◆ EXERCISE OBJECTIVE: Search the material for lines containing the word "Plasma", and copy each one.
_ _ _
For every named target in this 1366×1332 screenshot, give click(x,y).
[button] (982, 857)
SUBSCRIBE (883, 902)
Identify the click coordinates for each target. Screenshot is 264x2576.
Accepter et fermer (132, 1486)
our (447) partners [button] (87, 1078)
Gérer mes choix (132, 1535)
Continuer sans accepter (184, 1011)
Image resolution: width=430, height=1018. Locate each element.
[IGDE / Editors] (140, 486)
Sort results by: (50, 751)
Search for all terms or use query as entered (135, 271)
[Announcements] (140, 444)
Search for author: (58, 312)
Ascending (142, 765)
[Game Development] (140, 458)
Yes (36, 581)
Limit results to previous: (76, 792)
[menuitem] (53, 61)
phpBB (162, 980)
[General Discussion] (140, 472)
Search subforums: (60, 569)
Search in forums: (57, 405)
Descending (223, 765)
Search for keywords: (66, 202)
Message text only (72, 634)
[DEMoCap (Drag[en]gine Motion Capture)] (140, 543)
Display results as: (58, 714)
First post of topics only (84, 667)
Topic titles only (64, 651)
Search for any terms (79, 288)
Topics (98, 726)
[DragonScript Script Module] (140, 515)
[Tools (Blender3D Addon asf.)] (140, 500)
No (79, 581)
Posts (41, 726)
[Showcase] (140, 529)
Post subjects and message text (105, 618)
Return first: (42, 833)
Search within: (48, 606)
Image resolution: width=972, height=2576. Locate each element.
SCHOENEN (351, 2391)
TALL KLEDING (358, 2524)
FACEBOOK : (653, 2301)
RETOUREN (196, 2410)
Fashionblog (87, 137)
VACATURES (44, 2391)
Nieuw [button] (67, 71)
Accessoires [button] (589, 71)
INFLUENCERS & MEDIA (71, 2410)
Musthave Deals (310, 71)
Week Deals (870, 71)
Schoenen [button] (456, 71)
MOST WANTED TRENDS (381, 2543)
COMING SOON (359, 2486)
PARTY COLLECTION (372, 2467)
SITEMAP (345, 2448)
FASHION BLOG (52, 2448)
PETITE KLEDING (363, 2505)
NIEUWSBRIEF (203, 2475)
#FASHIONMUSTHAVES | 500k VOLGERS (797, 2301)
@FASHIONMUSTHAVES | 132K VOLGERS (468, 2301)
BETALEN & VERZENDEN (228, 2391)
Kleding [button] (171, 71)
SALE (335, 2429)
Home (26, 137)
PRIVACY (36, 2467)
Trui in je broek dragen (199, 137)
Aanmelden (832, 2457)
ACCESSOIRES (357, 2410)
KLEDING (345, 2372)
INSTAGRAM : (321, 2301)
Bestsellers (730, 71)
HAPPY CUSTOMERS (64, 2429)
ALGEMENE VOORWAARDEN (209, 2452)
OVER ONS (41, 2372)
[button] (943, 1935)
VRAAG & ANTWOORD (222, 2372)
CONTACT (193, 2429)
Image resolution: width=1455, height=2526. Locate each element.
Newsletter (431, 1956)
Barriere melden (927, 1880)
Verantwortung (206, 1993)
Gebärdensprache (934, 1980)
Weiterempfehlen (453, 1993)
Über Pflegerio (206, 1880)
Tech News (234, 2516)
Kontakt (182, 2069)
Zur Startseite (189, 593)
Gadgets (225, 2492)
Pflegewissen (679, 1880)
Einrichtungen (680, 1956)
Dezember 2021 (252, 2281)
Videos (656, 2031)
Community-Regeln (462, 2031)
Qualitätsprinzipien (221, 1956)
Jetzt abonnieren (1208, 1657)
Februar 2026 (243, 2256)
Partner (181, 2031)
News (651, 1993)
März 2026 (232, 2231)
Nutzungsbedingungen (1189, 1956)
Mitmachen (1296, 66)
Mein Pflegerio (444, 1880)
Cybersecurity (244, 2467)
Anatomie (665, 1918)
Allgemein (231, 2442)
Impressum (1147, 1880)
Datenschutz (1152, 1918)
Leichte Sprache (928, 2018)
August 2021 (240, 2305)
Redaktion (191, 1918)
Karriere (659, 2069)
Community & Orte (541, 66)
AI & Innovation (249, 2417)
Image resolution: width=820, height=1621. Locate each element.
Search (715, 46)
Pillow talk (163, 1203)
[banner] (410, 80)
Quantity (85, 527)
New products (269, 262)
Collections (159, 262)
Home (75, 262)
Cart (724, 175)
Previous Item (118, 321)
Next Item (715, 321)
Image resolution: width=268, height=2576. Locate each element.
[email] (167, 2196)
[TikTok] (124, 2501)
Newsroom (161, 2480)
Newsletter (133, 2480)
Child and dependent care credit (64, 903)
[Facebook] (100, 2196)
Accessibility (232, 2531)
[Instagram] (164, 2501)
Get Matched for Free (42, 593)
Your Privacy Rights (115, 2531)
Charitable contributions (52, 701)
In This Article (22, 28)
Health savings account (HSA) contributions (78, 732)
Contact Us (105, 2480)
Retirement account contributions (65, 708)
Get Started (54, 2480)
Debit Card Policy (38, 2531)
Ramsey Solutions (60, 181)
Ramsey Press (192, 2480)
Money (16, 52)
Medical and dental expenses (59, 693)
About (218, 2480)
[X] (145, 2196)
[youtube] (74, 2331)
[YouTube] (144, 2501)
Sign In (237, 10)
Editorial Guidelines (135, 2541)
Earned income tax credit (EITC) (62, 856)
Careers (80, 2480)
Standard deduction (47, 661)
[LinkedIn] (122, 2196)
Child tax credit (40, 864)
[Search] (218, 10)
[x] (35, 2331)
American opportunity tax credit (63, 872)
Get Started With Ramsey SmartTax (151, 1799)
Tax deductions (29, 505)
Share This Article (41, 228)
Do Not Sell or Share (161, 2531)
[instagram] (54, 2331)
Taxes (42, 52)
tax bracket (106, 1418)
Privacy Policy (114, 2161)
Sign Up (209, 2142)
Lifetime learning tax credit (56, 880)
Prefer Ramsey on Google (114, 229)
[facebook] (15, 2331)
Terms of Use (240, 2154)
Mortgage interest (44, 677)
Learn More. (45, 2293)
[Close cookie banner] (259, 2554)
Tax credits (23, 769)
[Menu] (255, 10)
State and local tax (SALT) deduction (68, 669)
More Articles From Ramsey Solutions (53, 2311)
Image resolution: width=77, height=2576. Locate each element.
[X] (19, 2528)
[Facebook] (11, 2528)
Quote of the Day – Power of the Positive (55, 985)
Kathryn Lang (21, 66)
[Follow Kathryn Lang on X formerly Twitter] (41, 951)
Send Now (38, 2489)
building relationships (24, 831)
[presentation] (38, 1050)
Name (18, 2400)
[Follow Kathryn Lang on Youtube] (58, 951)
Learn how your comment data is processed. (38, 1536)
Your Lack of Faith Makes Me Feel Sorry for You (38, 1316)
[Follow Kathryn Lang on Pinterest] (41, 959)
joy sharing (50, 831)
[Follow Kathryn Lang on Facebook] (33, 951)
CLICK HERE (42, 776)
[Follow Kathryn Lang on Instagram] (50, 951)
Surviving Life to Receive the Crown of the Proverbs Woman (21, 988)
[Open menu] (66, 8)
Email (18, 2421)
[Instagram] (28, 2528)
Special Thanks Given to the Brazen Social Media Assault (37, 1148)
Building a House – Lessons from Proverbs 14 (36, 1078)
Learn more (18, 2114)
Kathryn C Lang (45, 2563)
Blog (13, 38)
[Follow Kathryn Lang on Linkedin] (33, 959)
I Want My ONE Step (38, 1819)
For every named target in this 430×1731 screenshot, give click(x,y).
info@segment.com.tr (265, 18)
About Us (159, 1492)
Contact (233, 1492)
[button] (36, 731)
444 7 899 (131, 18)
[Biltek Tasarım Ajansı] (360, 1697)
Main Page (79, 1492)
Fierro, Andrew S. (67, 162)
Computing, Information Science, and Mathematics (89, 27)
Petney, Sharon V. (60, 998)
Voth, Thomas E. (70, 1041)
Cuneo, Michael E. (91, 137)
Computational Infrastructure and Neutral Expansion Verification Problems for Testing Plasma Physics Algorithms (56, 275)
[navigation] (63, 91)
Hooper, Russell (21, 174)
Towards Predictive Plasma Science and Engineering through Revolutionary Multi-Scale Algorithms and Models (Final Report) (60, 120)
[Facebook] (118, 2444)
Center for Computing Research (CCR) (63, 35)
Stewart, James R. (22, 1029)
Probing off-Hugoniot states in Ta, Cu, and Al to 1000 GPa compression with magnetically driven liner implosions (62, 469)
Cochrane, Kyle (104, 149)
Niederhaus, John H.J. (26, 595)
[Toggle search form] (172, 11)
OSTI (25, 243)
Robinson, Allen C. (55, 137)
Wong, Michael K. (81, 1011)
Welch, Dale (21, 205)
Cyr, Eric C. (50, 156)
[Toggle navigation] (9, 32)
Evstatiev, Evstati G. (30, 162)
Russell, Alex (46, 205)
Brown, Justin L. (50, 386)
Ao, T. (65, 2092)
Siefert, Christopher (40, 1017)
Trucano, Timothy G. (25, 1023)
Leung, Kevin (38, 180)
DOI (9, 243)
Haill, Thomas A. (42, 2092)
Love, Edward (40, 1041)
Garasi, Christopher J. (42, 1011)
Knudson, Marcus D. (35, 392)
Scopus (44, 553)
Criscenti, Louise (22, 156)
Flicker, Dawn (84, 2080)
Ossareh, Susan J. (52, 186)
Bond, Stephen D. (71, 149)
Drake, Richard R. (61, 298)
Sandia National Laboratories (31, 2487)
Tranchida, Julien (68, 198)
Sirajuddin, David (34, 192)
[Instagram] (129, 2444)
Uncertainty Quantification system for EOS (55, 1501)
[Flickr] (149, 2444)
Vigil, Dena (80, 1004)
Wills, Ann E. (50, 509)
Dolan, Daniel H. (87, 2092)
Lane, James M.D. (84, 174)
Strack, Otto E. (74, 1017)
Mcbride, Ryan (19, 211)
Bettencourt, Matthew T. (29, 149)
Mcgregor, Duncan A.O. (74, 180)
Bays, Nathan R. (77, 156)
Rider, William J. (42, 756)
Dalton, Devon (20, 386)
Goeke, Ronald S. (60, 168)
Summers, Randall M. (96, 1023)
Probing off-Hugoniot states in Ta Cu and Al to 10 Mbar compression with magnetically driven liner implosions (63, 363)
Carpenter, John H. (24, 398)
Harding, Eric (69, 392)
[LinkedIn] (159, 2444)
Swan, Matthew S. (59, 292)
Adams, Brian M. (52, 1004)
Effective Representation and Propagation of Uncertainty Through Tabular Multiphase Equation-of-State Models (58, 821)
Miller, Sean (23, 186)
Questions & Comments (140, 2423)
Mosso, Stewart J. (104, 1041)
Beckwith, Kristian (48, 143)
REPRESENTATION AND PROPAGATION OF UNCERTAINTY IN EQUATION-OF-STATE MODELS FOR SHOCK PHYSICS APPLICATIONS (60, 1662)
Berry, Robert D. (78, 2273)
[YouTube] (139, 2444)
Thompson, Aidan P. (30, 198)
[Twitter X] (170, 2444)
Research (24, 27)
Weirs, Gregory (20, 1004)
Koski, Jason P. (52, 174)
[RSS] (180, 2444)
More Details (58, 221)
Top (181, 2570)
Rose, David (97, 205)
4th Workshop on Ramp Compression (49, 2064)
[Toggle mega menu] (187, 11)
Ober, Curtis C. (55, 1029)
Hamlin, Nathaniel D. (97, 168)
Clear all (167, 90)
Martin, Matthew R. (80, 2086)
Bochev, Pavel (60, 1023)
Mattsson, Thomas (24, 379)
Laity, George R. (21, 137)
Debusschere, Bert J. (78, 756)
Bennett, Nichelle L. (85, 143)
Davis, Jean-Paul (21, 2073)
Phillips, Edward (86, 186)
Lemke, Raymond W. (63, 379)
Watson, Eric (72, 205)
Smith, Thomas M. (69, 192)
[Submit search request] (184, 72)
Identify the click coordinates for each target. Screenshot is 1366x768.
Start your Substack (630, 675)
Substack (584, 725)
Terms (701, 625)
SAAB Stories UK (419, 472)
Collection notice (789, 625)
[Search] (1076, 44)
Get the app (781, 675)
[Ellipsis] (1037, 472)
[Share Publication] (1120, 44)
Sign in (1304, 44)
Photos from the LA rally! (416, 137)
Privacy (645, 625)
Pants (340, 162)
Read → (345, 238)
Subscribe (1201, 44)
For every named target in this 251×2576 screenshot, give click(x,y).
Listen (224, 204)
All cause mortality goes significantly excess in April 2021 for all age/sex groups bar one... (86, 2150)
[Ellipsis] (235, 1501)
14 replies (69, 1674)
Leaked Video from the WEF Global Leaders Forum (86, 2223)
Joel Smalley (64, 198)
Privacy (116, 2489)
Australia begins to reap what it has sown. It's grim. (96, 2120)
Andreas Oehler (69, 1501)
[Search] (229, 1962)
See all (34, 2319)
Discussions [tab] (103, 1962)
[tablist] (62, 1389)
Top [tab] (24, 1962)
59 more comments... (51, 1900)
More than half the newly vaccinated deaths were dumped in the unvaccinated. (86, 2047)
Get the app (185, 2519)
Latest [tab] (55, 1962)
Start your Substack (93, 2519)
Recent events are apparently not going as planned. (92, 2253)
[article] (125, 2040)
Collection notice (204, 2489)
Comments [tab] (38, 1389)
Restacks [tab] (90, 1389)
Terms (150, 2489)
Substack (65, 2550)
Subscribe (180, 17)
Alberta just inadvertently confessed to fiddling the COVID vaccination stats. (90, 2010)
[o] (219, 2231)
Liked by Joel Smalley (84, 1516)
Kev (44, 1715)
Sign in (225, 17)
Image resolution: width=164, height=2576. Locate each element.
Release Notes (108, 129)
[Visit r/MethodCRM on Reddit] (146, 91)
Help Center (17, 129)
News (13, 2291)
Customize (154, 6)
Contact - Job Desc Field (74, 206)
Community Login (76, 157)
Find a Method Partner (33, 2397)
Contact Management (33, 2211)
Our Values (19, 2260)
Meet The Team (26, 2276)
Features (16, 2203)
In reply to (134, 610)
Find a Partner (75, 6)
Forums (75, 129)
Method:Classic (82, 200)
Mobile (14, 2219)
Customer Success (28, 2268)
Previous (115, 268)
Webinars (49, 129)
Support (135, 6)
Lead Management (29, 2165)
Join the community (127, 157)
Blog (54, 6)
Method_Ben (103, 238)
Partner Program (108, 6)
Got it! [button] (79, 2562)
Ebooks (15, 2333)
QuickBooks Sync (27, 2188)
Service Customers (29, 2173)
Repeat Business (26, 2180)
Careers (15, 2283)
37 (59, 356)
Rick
_ _ _
◆ EXERCISE RESULT:
Computational Infrastructure and Neutral Expansion Verification Problems for Testing Plasma Physics Algorithms (56, 275)
Towards Predictive Plasma Science and Engineering through Revolutionary Multi-Scale Algorithms and Models (Final Report) (60, 120)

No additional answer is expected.